La co-tutelle CNRS du LIA2MCIS


Le CNRS est co-tutelle du LIA2MCIS aux côtés des 5 Ecoles Centrales et de l’Université Beihang. Une quinzaine de laboratoires CNRS sont impliqués dans ce laboratoire international. Ce LIA est rattaché à l’Institut des sciences de l'ingénierie et des systèmes (INSIS) qui fédère au sein du CNRS les thématiques relevant des sciences et technologies des automatismes, des signaux et des systèmes électroniques et photoniques, ou encore des sciences et technologies de la mécanique, de l’énergie et des procédés. Cela représente plus d’une centaine de laboratoires, 7 Unités Mixtes Internationales et 14 LIA. Le LIA2MCIS répond au souhait du CNRS de renforcer ses
collaborations avec l’Université Beihang et le National Chinese Laboratory of Aeronautics and Astronautics autour d’applications innovantes en transport, aéronautique, énergie et environnement.
 

L’Ecole Centrale de Pékin

 
Avec la signature du "Laboratoire International Associé en Matériaux, Mécanique, Contrôle et Science de l’Information" (LIA2MCIS), l’Ecole Centrale de Pékin entérine aujourd’hui la création de son volet recherche.

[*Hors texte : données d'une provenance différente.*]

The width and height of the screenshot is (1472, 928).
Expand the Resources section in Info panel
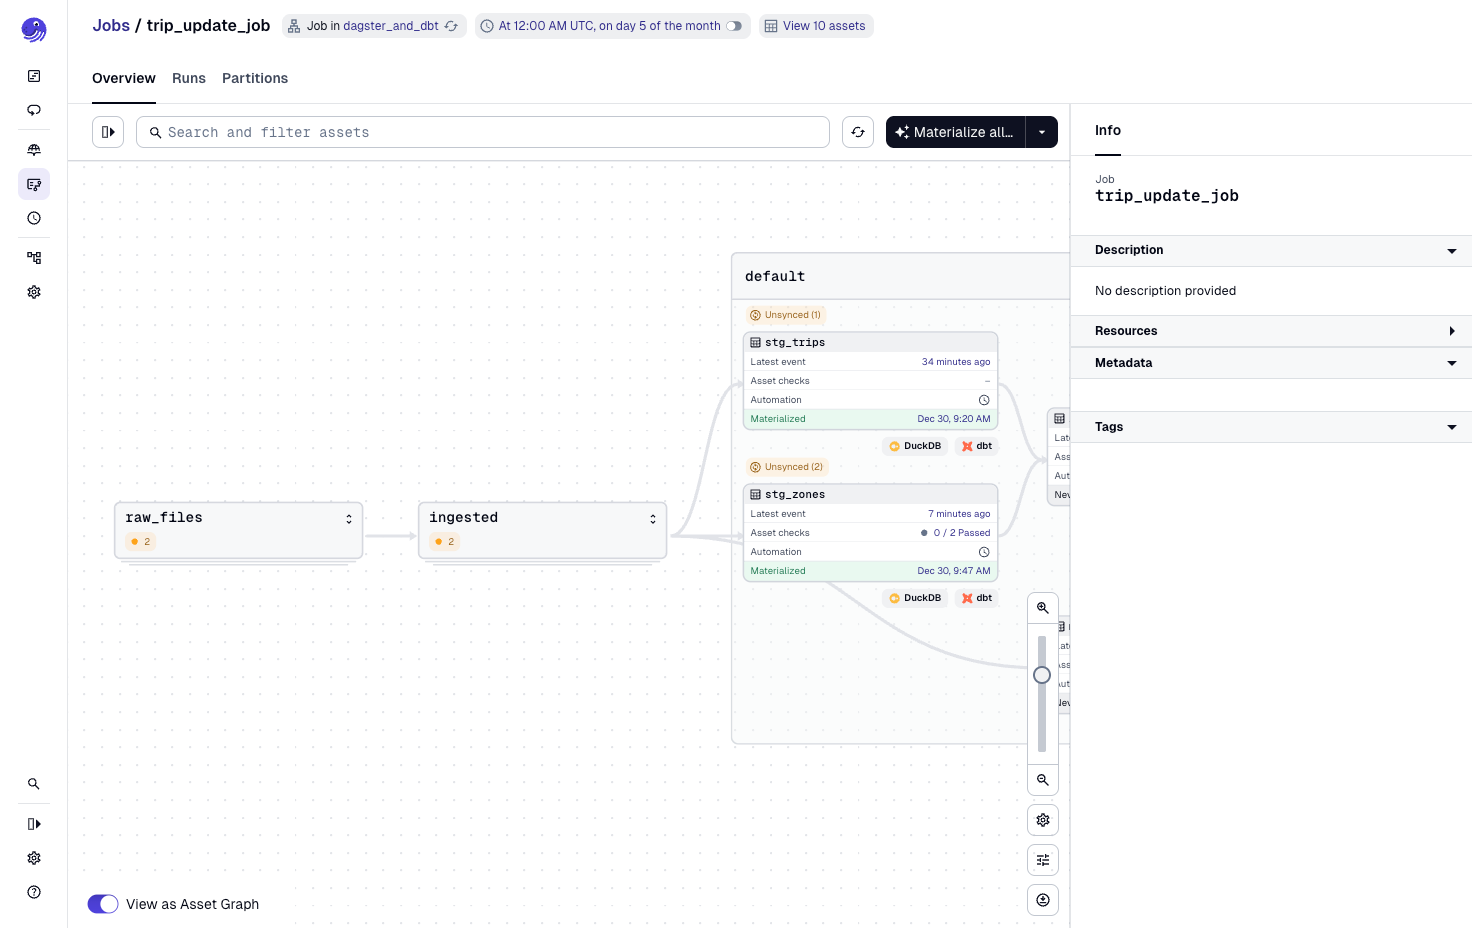(x=1452, y=330)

Avec pour vocation de former des ingénieurs de haut niveau qui :
  • acquièrent une culture internationale,
  • bénéficient plus spécifiquement d’une double culture sino-française,
  • peuvent, grâce à un double diplôme, faire valoir une double compétence : celle d’Ingénieur Centralien,généraliste capable de piloter des projets pluridisciplinaires et celle de spécialiste de la discipline d’un Master choisie à Beihang par l’élève.
 
Centrale Pékin accueille aujourd’hui près de 600 élèves - ingénieurs (soit en moyenne chaque année, 120 élèves recrutés parmi l’élite des élèves chinois) dans un bâtiment de 7 700 m2 au coeur du campus de Beihang.
 
Pendant 6 ans, les cours sont majoritairement dispensés en français et en chinois (mais également en anglais pour certains) dès le cycle préparatoire et pendant les 3 phases du cursus :
  • une année d’apprentissage intensif de la langue française,
  • deux années de classes préparatoires à la française pour les enseignements scientifiques,
  • trois ans de cycle ingénieur (tronc commun généraliste de 2 ans et une 3ème année d’approfondissement d’un domaine précis).
 
Enfin, cet enseignement est complété par une ouverture sur la culture française, qui se prolonge pour certains par un séjour dans une des Ecoles Centrales en France. La première promotion de « Centraliens » Pékin est attendue en juin 2011. Immédiatement intégrables dans les entreprises françaises, occidentales ou chinoises, on retrouvera ces ingénieurs de haut niveau aussi bien dans des fonctions R&D que d’organisation, de direction ou de finance et ce, que ce soit dans l’industrie, les services ou encore au sein d’instances publiques.

Parallèlement, fidèle à la longue tradition de collaboration entre les Ecoles Centrales et les entreprises, Centrale Pékin a, dès son ouverture, signé des partenariats privilégiés avec le monde des entreprises : Safran, Total, Schlumberger, Electricité de France, Orange, la Société Générale, Alstom, PSA Peugeot Citroën, Ernst & Young, Arcelormittal et EADS , ainsi que COMAC (société chinoise de grand avion), sont engagées à ses côtés.